#### PROVIDED ENTRIES
######

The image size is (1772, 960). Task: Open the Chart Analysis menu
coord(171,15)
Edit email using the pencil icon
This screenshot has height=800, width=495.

######

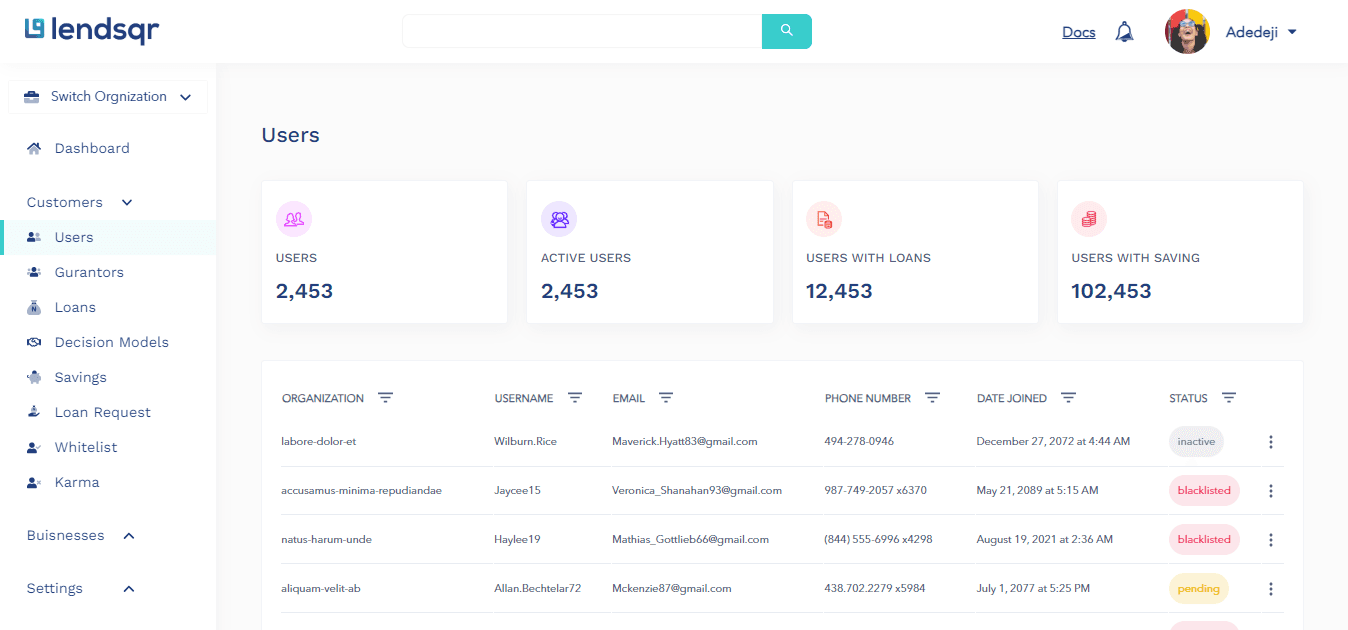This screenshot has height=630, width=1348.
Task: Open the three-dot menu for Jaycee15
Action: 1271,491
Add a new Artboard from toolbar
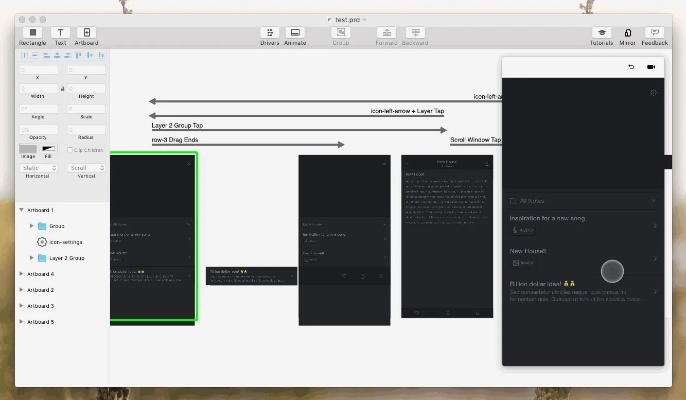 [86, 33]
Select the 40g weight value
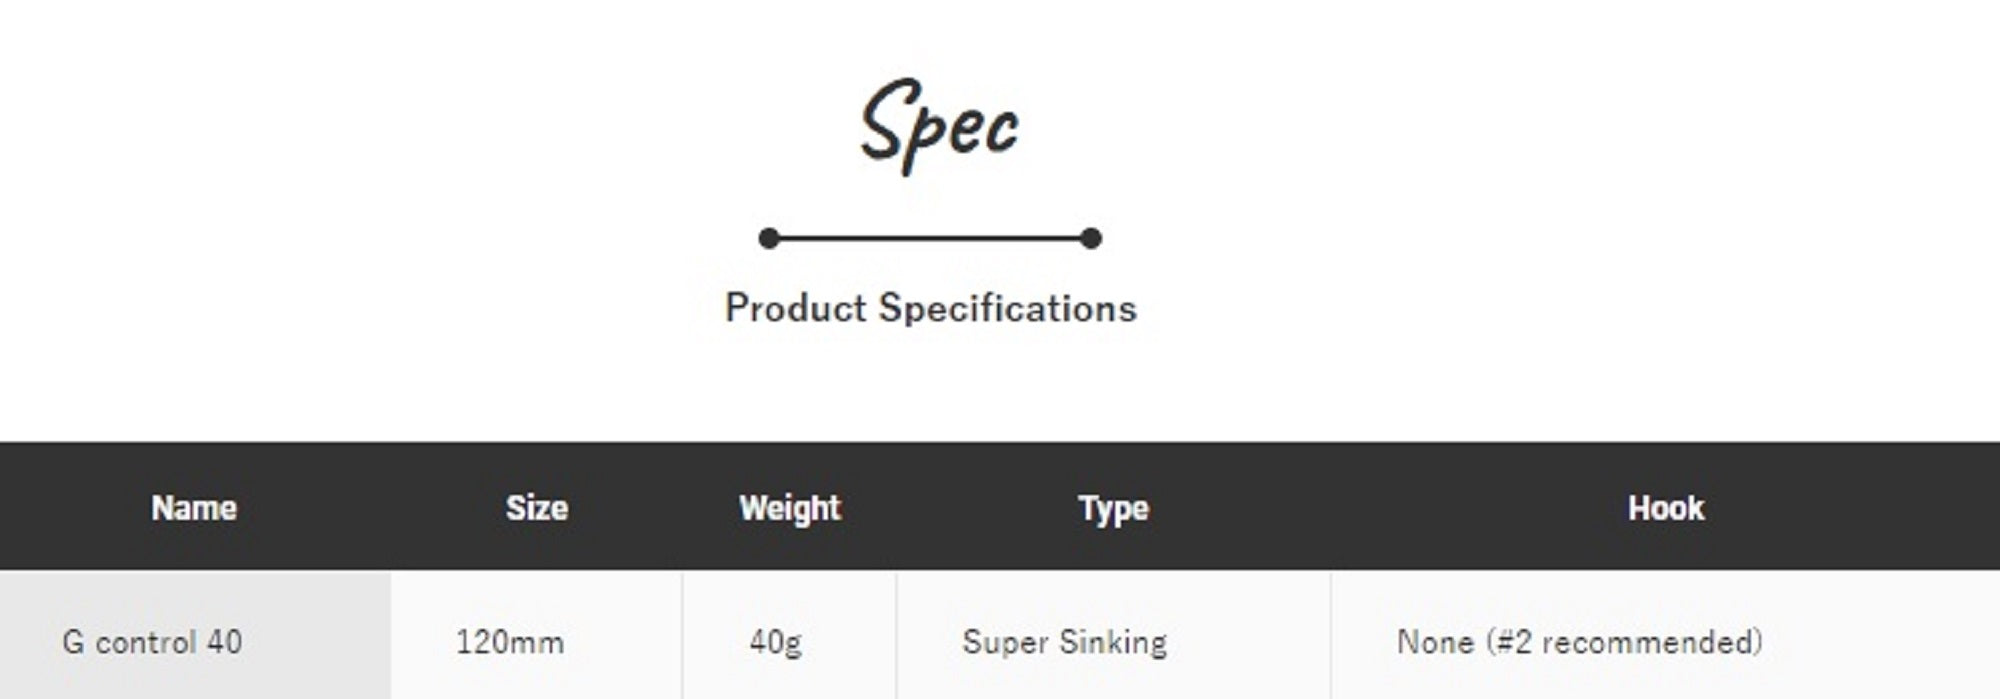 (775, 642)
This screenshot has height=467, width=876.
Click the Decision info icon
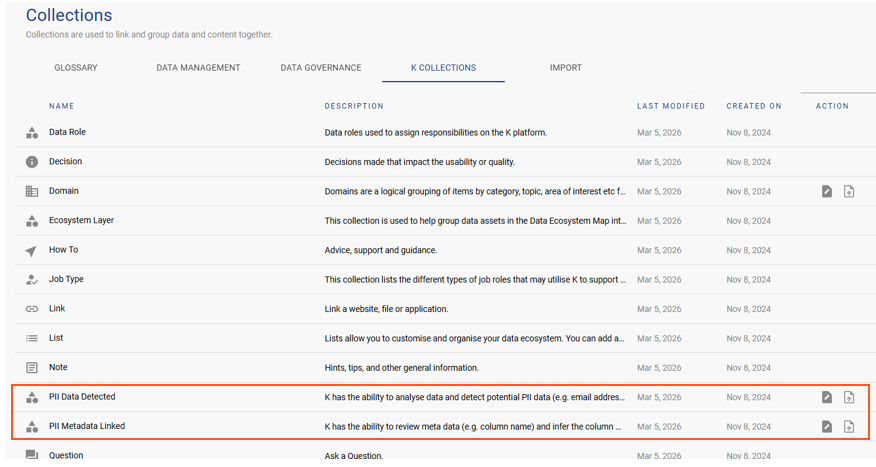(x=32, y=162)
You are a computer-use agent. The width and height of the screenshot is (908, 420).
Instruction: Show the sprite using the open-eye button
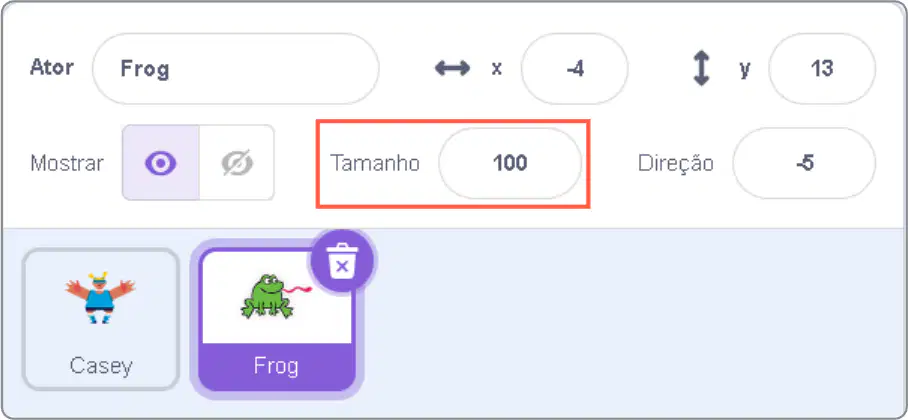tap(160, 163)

######

#### SET PROBLEM
Please rewrite the records in the stretch from the line containing "This screenshot has height=630, width=1348." through the line containing "tap(160, 163)", swapping "Artboard" for "Canvas" and keeping everything else the same. Leave the pictures out.

#### SOLUTION
This screenshot has height=630, width=1348.
Task: Open the three-dot menu for Jaycee15
Action: 1271,491
Add a new Canvas from toolbar
 [86, 33]
Select the 40g weight value
 (775, 642)
This screenshot has height=467, width=876.
Click the Decision info icon
(x=32, y=162)
You are a computer-use agent. The width and height of the screenshot is (908, 420).
Instruction: Show the sprite using the open-eye button
tap(160, 163)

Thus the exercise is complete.